Nvidia is determined to integrate AI into the real world with new models unveiled at CES 2026. The company introduced Cosmos Reason 2, an updated vision-language model for embodied reasoning, alongside an expanded Nemotron family that aims to supercharge robotic intelligence.
Nvidia’s Cosmos Reason 2 aims to bring reasoning VLMs into the physical world
Key Takeaways:
- Nvidia introduced Cosmos Reason 2 to enable AI agents to plan real-world actions.
- The company’s fresh slate of models goes beyond chat-based interfaces.
- New Nemotron models focus on speech, data retrieval, and safety features.
- Nvidia emphasizes open, customizable AI ecosystems.
- The roadmap envisions full integration of digital and physical AI.
The Age of Physical AI
Nvidia CEO Jensen Huang declared last year that “we are now entering the age of physical AI.” Building on this vision, the company has shifted from simpler language models to solutions that can reason and operate in the real world. At CES 2026, Nvidia announced a new set of products to deepen AI’s ability to function in physical spaces, from robotic assistance to agentic decision-making in factories or warehouses.

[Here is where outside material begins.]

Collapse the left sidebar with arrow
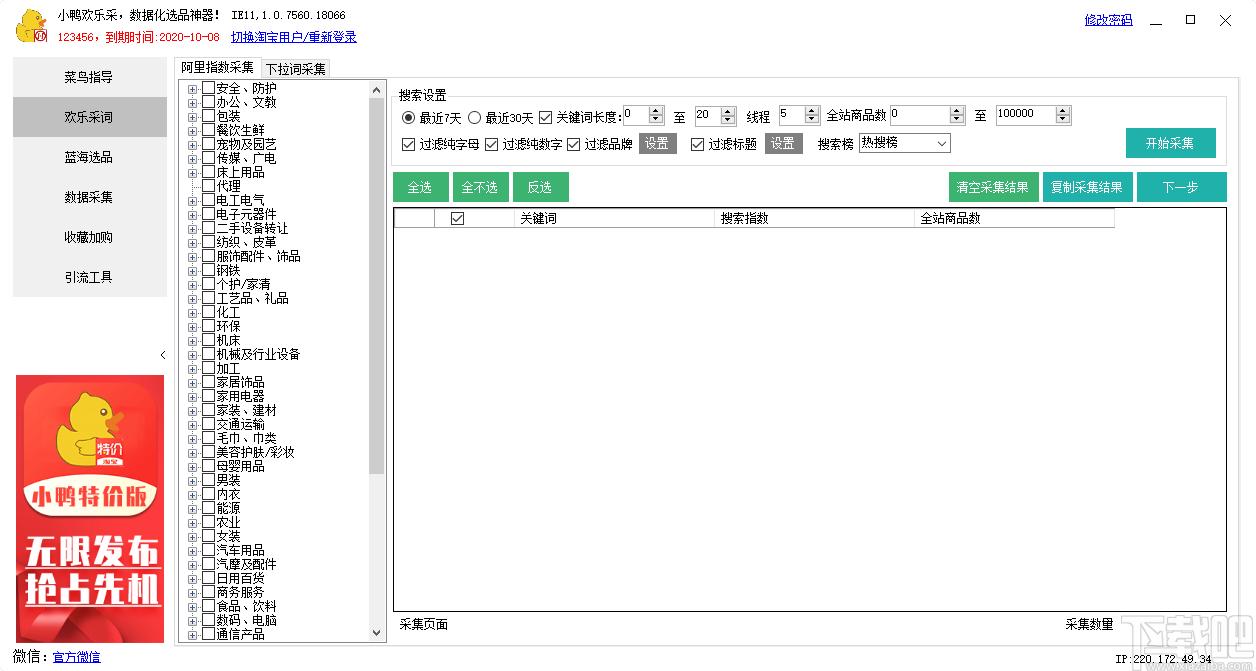 point(163,355)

Cosmos Reason 2 and Its Embodied Capabilities
The centerpiece of Nvidia’s latest offerings is Cosmos Reason 2, an advanced vision-language model designed for embodied reasoning. Its predecessor, Cosmos Reason 1, introduced a two-dimensional ontology that propelled it to the top of Hugging Face’s physical reasoning for video leaderboard. Building on that success, Cosmos Reason 2 integrates enhanced customization for businesses and empowers robots or other AI agents to plan their next steps in unpredictable environments.
Kari Briski, Nvidia’s vice president for generative AI software, explains: “These new robots combine broad fundamental knowledge with deep proficiency and complex tasks.” She emphasizes that Cosmos Reason 2 “enhances the reasoning capabilities that robots need to navigate the unpredictable physical world.”
Nemotron Family Grows
In addition to the Cosmos updates, Nvidia unveiled three major additions to its Nemotron lineup: Nemotron Speech, Nemotron RAG, and Nemotron Safety. According to the company, Nemotron Speech provides “real-time low-latency speech recognition” and is 10 times faster than other models in its category. Meanwhile, Nemotron RAG addresses multimodal insights by combining an embedding model and a rerank model to handle text and images efficiently. Nemotron Safety is engineered to detect sensitive data, preventing accidental disclosure of personally identifiable information.
These developments build on Nemotron 3, the agentic reasoning model that debuted in December. The expanded family highlights Nvidia’s ambition to develop AI tools that think, speak, and function responsibly in the real world.
Building an Open AI Ecosystem
Nvidia underscores its open approach by providing models, datasets, training scripts, and example blueprints to encourage customization. “In building specialized AI agents, a digital workforce, or the physical embodiment of AI in robots and autonomous vehicles, more than just the model is needed,” Briski said. She points out how a complete open ecosystem—from compute resources to large-scale data—ensures that developers can tailor each AI system to their specific applications.
Looking Ahead
With this suite of models, Nvidia envisions a shared enterprise ecosystem that unites digital and physical agents. Cosmos Reason 2, Nemotron Speech, Nemotron RAG, and Nemotron Safety all aim to meet the real-time demands of next-generation robotics and agentic AI. By integrating vision, language, speech, and safety checks into a single framework, Nvidia positions itself at the forefront of a new era where AI no longer lives only in code—it thrives amid the challenges of the physical world.